** Start of DATA LINES **
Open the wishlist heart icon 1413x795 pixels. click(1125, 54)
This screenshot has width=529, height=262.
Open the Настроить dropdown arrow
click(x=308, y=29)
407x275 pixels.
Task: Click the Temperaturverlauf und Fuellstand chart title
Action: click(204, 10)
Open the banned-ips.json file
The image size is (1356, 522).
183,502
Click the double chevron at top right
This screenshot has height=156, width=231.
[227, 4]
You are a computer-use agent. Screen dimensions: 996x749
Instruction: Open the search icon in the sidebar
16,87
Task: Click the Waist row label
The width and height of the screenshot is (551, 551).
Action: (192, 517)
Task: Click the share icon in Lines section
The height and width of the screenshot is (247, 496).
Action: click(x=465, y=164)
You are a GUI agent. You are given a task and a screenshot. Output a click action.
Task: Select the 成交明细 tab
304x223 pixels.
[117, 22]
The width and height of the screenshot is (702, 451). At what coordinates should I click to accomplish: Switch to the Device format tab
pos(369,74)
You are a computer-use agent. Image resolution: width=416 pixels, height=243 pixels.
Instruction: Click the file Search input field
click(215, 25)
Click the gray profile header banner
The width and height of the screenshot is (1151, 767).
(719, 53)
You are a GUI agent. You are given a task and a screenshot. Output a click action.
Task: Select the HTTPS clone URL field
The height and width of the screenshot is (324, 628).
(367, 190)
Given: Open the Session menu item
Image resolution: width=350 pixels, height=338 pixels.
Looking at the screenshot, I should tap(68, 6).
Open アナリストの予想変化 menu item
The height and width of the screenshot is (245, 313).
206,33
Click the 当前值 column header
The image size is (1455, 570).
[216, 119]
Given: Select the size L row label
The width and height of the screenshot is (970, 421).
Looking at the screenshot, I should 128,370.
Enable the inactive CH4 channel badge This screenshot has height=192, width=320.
** End of DATA LINES **
## OBJECTIVE
Copy the entries above word for word, from the start through the line containing "Action: click(204, 10)".

## REPLY TO THE EXERCISE
Open the wishlist heart icon 1413x795 pixels. click(1125, 54)
This screenshot has width=529, height=262.
Open the Настроить dropdown arrow
click(x=308, y=29)
407x275 pixels.
Task: Click the Temperaturverlauf und Fuellstand chart title
Action: click(204, 10)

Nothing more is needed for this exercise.